What is expected
Please rewrite all of the rows below, switching "Feedback" to "Support" and keeping everything else unchanged. Leave the pictures out of your answer.

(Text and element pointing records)
%%
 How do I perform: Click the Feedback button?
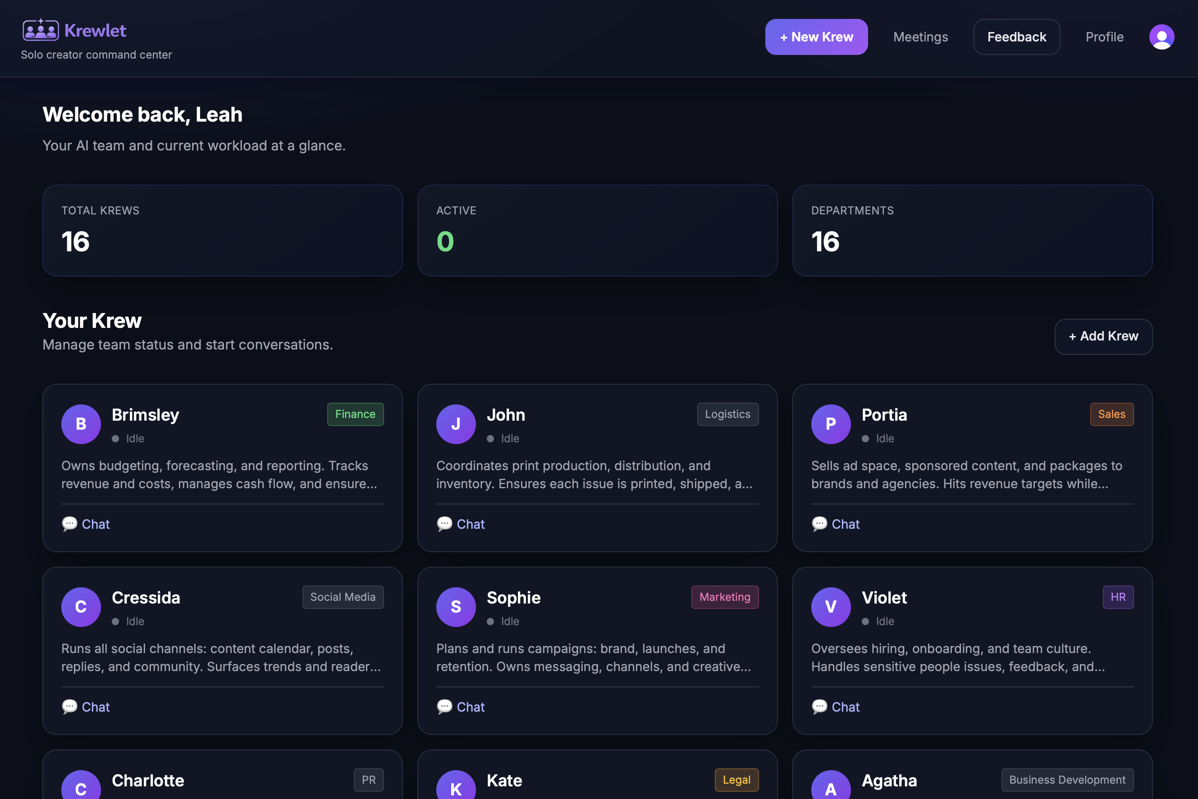pos(1017,37)
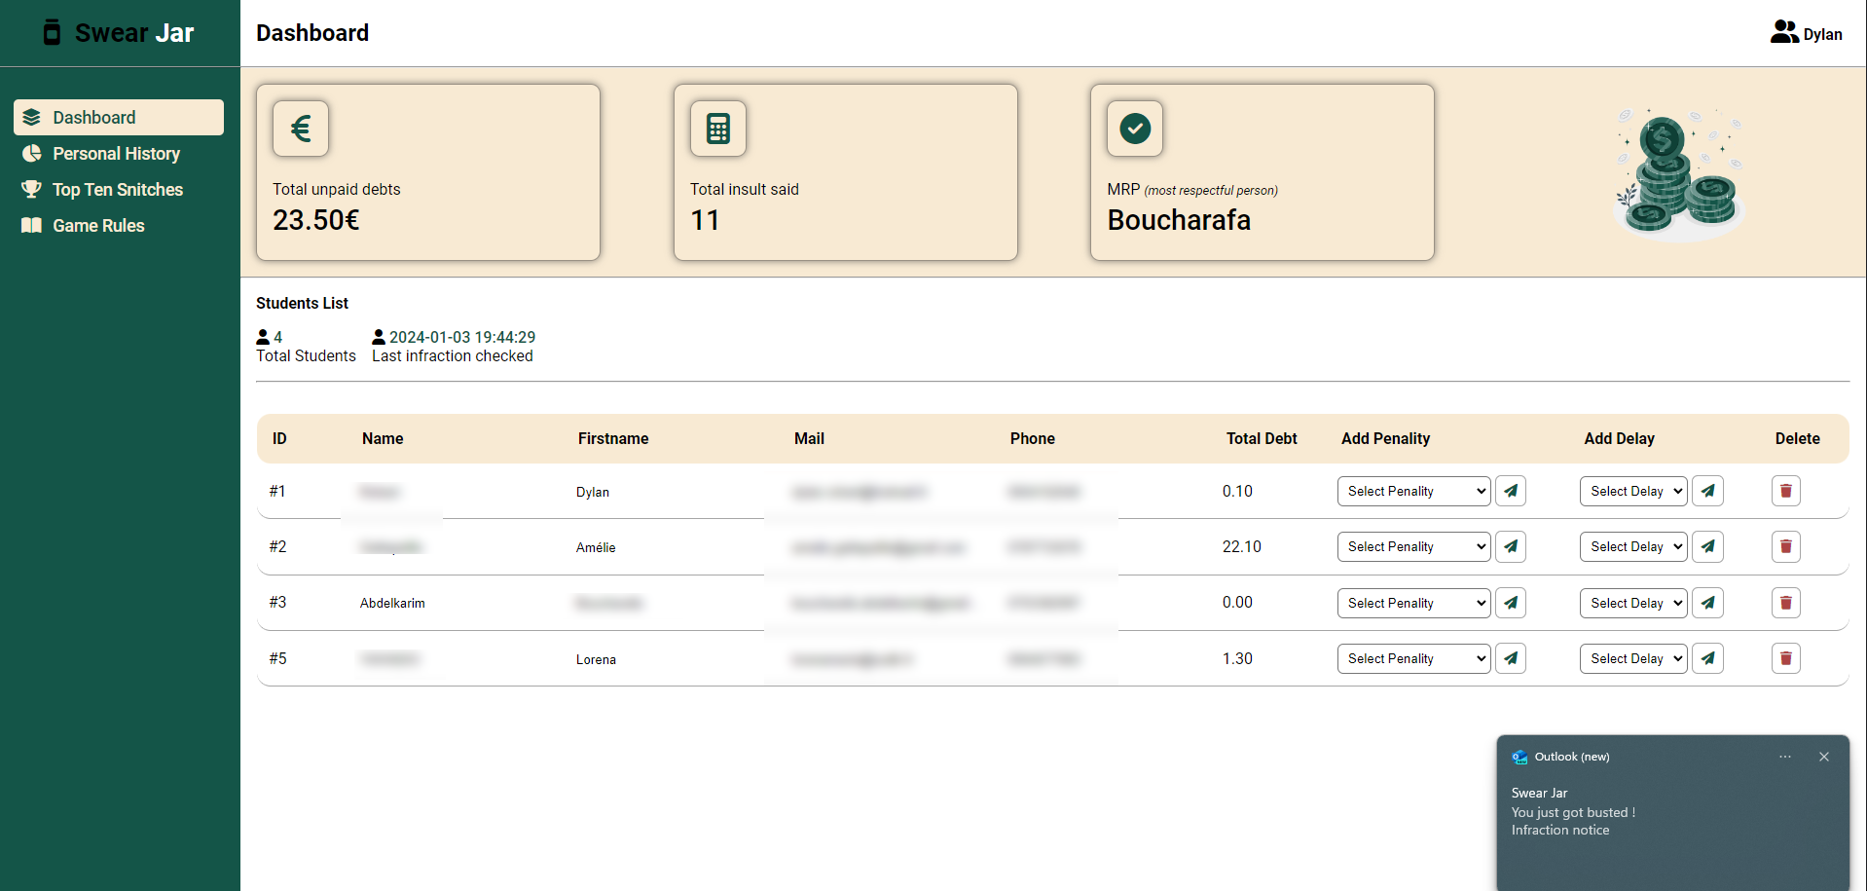1867x891 pixels.
Task: Open Select Delay dropdown for Amélie
Action: click(x=1633, y=546)
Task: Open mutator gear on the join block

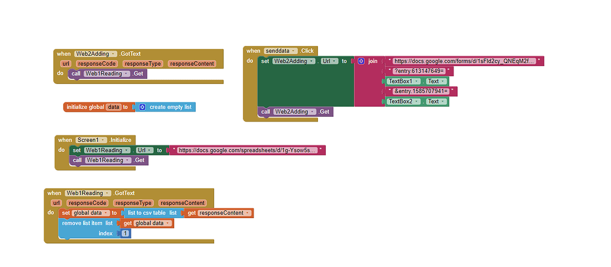Action: [361, 61]
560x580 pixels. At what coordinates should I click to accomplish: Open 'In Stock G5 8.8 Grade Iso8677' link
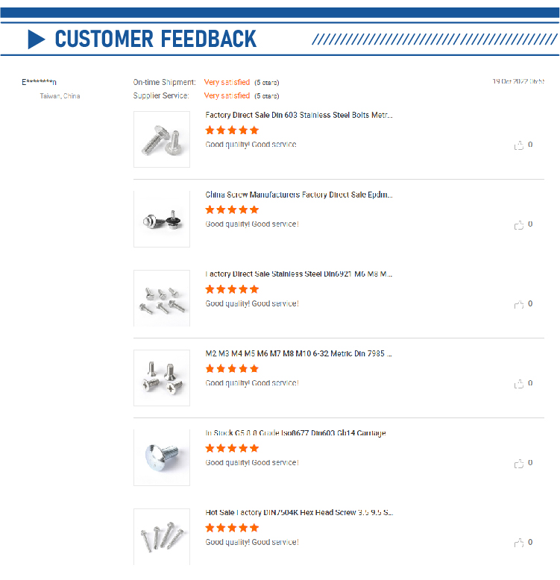pyautogui.click(x=295, y=433)

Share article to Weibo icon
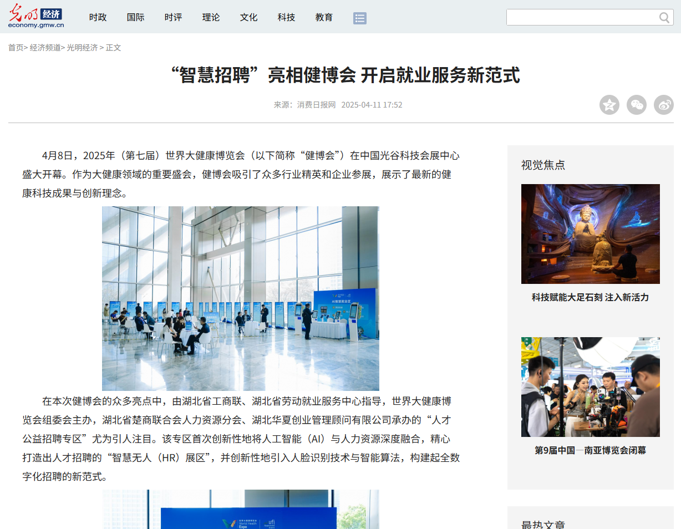pyautogui.click(x=664, y=105)
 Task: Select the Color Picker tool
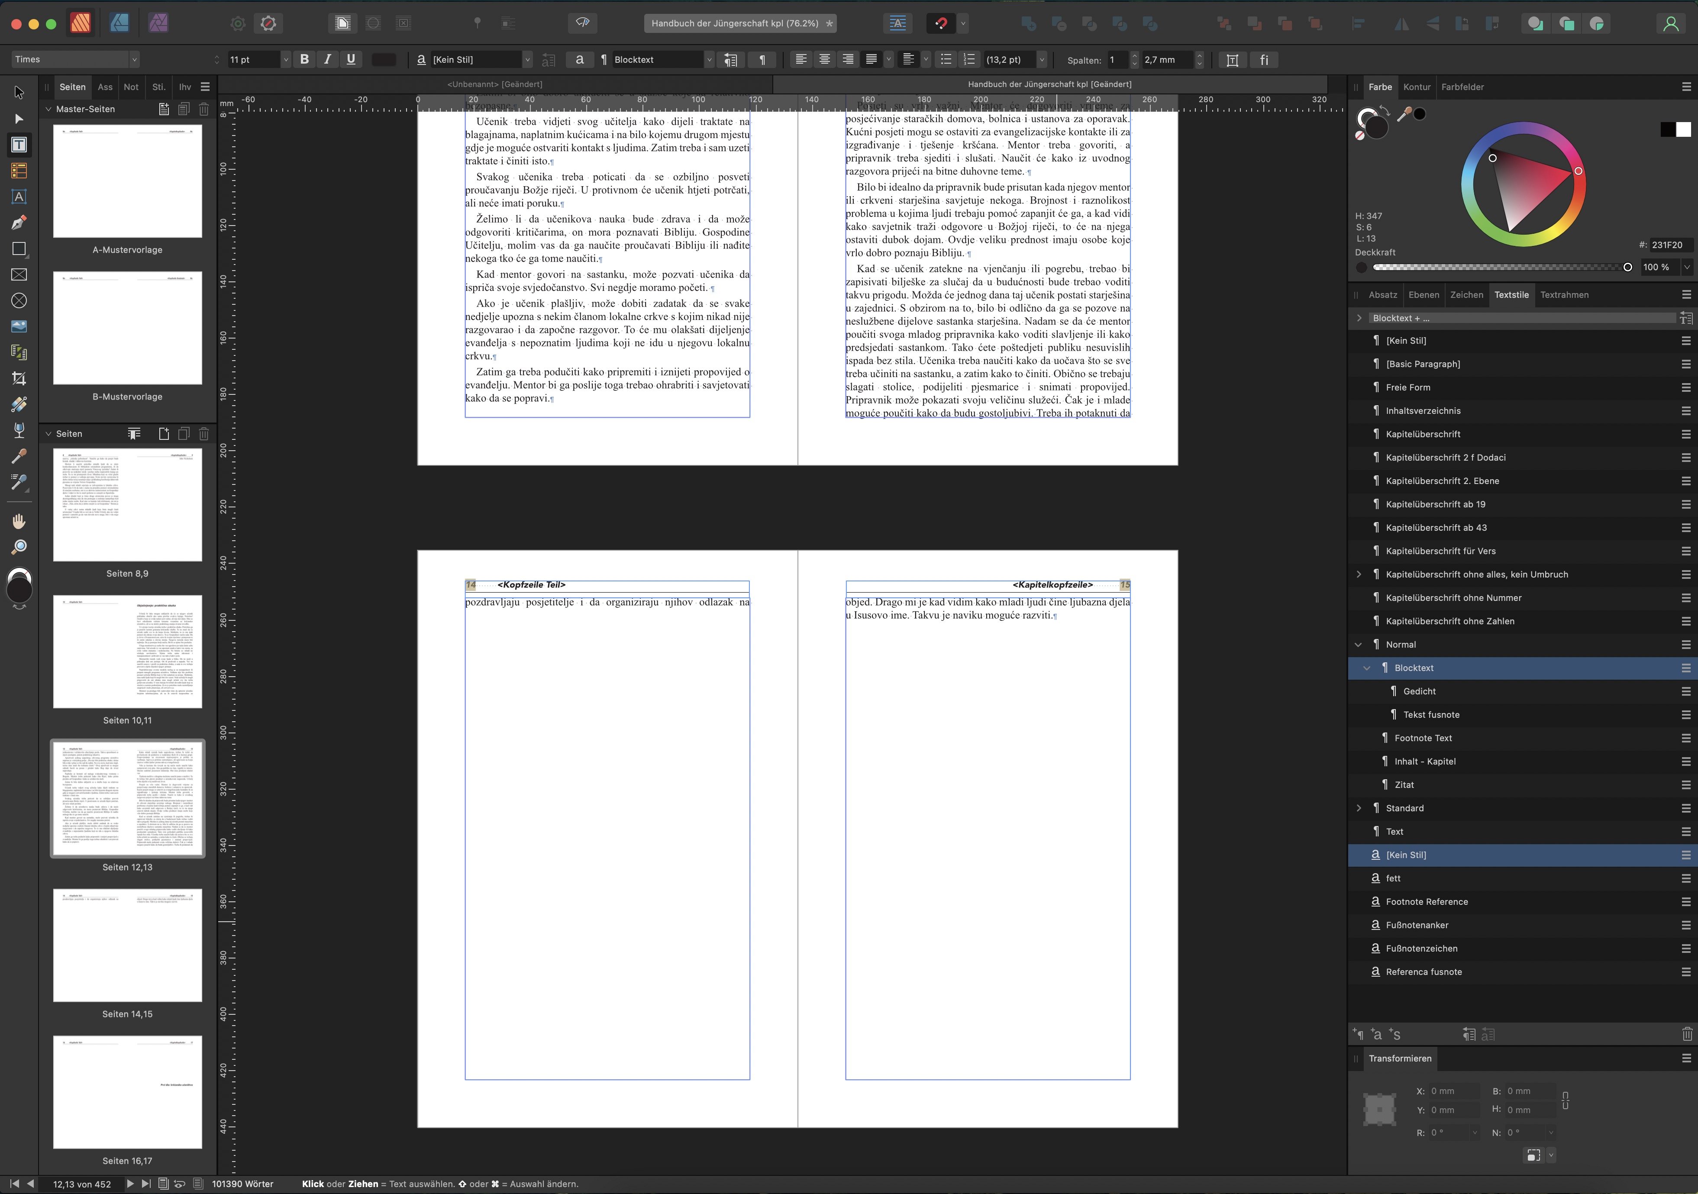[x=19, y=456]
%%
Exercise output
 How do I perform: Click the Support button?
pos(1017,37)
1867x891 pixels.
Task: Open Select Delay dropdown for Amélie
Action: click(x=1633, y=546)
Task: Open mutator gear on the join block

Action: [361, 61]
560x580 pixels. At what coordinates should I click to accomplish: Open 'In Stock G5 8.8 Grade Iso8677' link
pyautogui.click(x=295, y=433)

Share article to Weibo icon
pyautogui.click(x=664, y=105)
 Task: Select the Color Picker tool
[x=19, y=456]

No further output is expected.